In advance of its formal SOFR term rate recommendation, announced on July 29, the ARRC released
recommended best practices for using SOFR term rates.
Term Rate for Commercial Real Estate Loans and Securities They Collateralize.
The ARRC supports the use of SOFR term rates in areas where use of overnight and averages of SOFR has proven to be difficult. Specifically, the ARRC recognizes commercial real estate (CRE) loans as falling under the larger business loans category, which allows for the use of SOFR term rates in commercial mortgages and in turn the securitizations these loans collateralize. Please see the
August 4 CREFC Alert for more detail.
The FAQs also address the use of SOFR term rate derivatives for end-user facing derivatives, defining such end-users as “a direct party or guarantor to a new SOFR term rate business loan or securitization-linked to SOFR term rate assets, or to a legacy LIBOR product that has converted to the SOFR term rate through contractual fallback language or legislation.”

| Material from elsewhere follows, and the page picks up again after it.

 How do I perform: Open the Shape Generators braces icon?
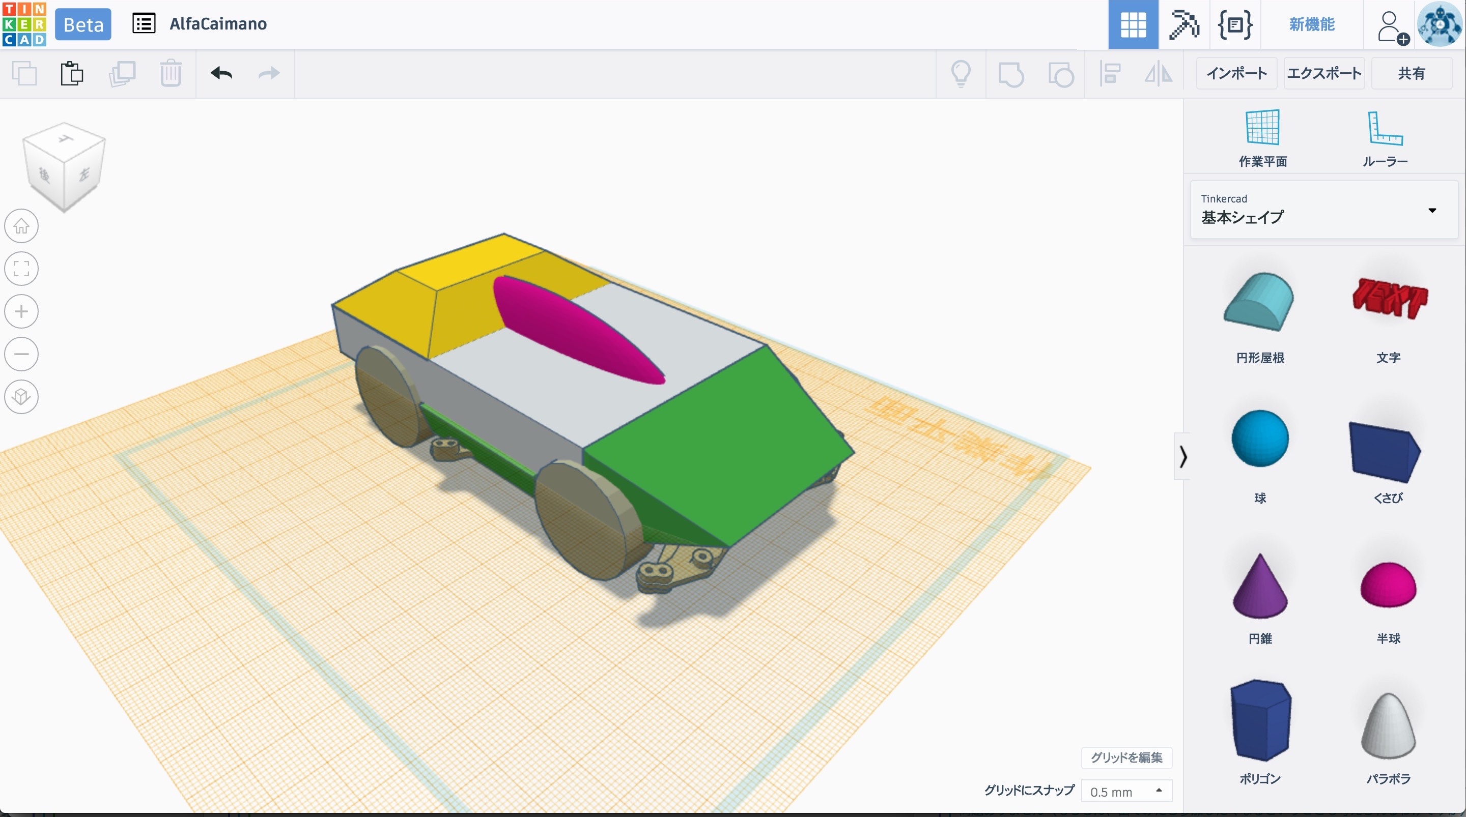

Finally, the ARRC states that while the SOFR term rate is the first step of the waterfall in the ARRC’s recommended hardwired fallback language for business loans, FRNs, and securitizations, the ARRC believes it is appropriate “to use a daily SOFR rate as a bilaterally-negotiated fallback where counterparties see this as feasible, have hedging requirements, and wish to better align with ISDA fallbacks and current SOFR swap market conventions.”